Ticket médio = mrr_cents / active_count (ou média de plans.amount se MRR=0).

Errors¶

401 — Token ausente/inválido
403 — Usuário não é admin

Performance¶

Mesmas 12 aggregations do dashboard (paralelas via asyncio.gather)
Camada de interpretação é puro Python pós-processamento — overhead < 5ms
Sem cache — tipico < 500ms

Quando usar `/insights` vs `/dashboard`¶

Use case	Endpoint
Cards de KPI com label de saúde	`/insights`
Alertas priorizados	`/insights`
Recomendações de ação com impacto $	`/insights`
Tabelas drill-down de números	`/dashboard`
Gráficos com breakdown completo	`/dashboard`
BI/data export	`/dashboard`

Exemplo Flutter/Dart¶

class InsightsTopAlert {
  final String code;
  final String severity; // 'critical' | 'high' | 'medium' | 'low'
  final String title;
  final int metric;
  final int potentialRecoveryCents;
  final String actionHint;

  InsightsTopAlert.fromJson(Map<String, dynamic> j)
      : code = j['code'],
        severity = j['severity'],
        title = j['title'],
        metric = j['metric'],
        potentialRecoveryCents = j['potential_recovery_cents'] ?? 0,
        actionHint = j['action_hint'] ?? '';

  Color get color => switch (severity) {
        'critical' => Colors.red,
        'high' => Colors.orange,
        'medium' => Colors.amber,
        _ => Colors.blue,
      };
}

Future<Map<String, dynamic>> fetchInsights(
  String baseUrl,
  String adminToken,
) async {
  final resp = await http.get(
    Uri.parse('$baseUrl/api/v1/admin/subscriptions/insights'),
    headers: {'Authorization': 'Bearer $adminToken'},
  );
  if (resp.statusCode != 200) throw Exception('Failed: ${resp.statusCode}');
  return jsonDecode(resp.body);
}

GET /admin/subscriptions/dashboard — Dashboard de assinaturas (admin)¶

Visao 360° de assinaturas e clientes para tomada de decisao do admin.

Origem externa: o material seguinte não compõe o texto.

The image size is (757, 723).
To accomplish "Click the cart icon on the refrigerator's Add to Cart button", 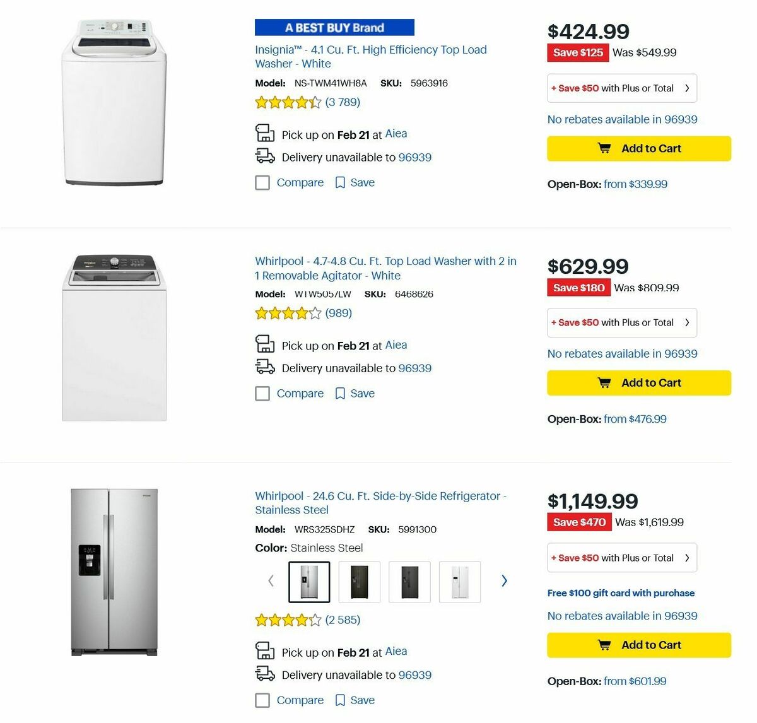I will [x=605, y=645].
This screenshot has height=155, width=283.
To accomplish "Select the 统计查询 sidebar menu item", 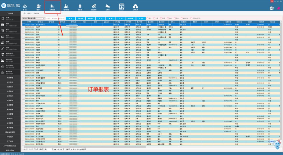I will tap(10, 82).
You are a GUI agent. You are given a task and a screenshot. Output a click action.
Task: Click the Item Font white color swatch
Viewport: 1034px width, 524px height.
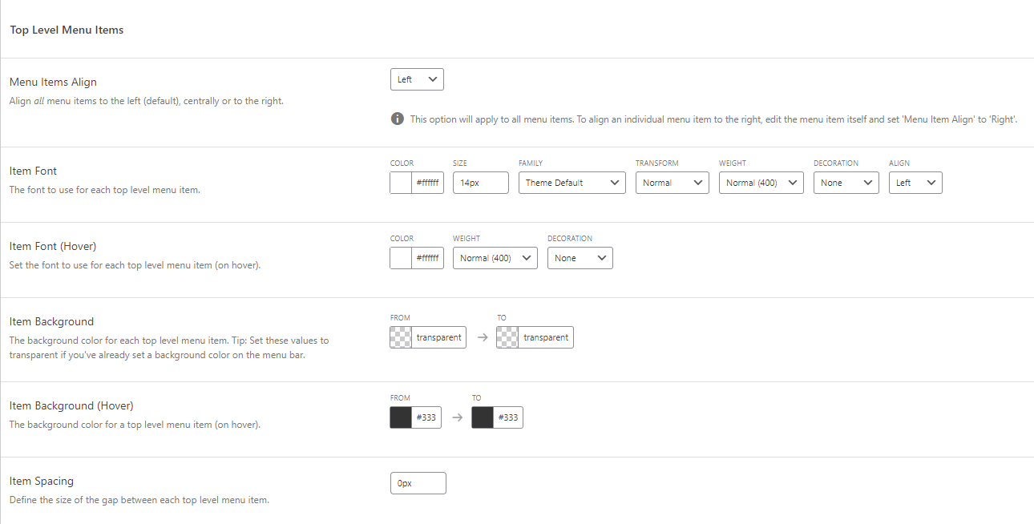pyautogui.click(x=400, y=182)
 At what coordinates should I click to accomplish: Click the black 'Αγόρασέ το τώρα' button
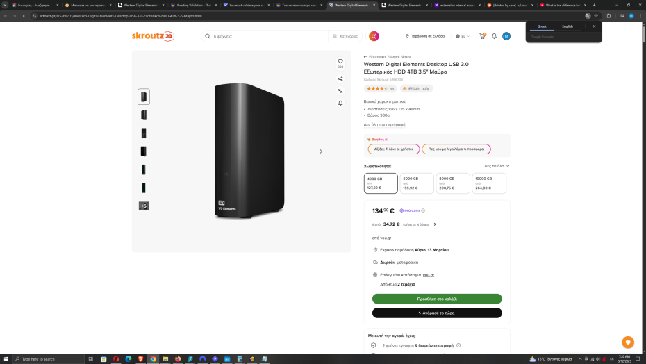click(x=437, y=313)
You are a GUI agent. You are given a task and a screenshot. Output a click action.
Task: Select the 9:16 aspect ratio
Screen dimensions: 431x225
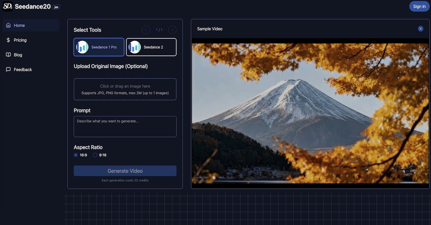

Nao quebra o legado GET /subscriptions/stats.

Request¶

GET /api/v1/admin/subscriptions/dashboard
Authorization: Bearer <admin_token>

Response (200 OK)¶

{
  "totals": {
    "subscriptions": 1959,
    "customers": 3051,
    "customers_with_subscription": 1779,
    "customers_without_subscription": 1272,
    "customers_email_unverified": 412,
    "customers_signup_incomplete": 587
  },
  "by_status": {
    "active": 1674,
    "pending": 152,
    "suspended": 3,
    "cancelled": 123,
    "expired": 7
  },
  "by_gateway": {
    "stripe": {
      "total": 845,
      "active": 720,
      "pending": 60,
      "suspended": 1,
      "cancelled": 60,
      "expired": 4,
      "mrr_cents": 2152800
    },
    "asaas": {
      "total": 1114,
      "active": 954,
      "pending": 92,
      "suspended": 2,
      "cancelled": 63,
      "expired": 3,
      "mrr_cents": 2851860
    }
  },
  "by_payment_method": {
    "credit_card": 1502,
    "pix": 380,
    "boleto": 77
  },
  "by_recurrence": {
    "recurring": 1579,
    "one_time": 380
  },
  "by_status_x_gateway": {
    "stripe": { "active": 720, "pending": 60, "suspended": 1, "cancelled": 60, "expired": 4 },
    "asaas":  { "active": 954, "pending": 92, "suspended": 2, "cancelled": 63, "expired": 3 }
  },
  "financial": {
    "mrr_cents": 5004660,
    "arr_cents": 60055920,
    "average_subscription_value_cents": 2989,
    "total_refunded_cents": 145000,
    "chargeback_count": 12,
    "with_payment_failures": 38
  },
  "alerts": {
    "subscriptions_with_chargeback": 12,
    "suspended_with_3plus_failures": 3,
    "pending_pix_over_24h": 47
  },
  "generated_at": "2026-04-26T19:30:00Z"
}

Definicao dos campos¶

totals — visao macro

Campo	Significado
`subscriptions`	Total de docs em `subscriptions`
`customers`	Total de `users.user_type='customer'`
`customers_with_subscription`	Clientes com pelo menos uma subscription (calculado: `customers − without`)
`customers_without_subscription`	Clientes que nunca tiveram assinatura (via `$lookup` — preciso, ignora subs órfãs)
`customers_email_unverified`	Clientes com `email_verified ≠ true`
`customers_signup_incomplete`	Clientes com `email_verified=false` OU `tax_id` vazio OU `phone` vazio (OR logico)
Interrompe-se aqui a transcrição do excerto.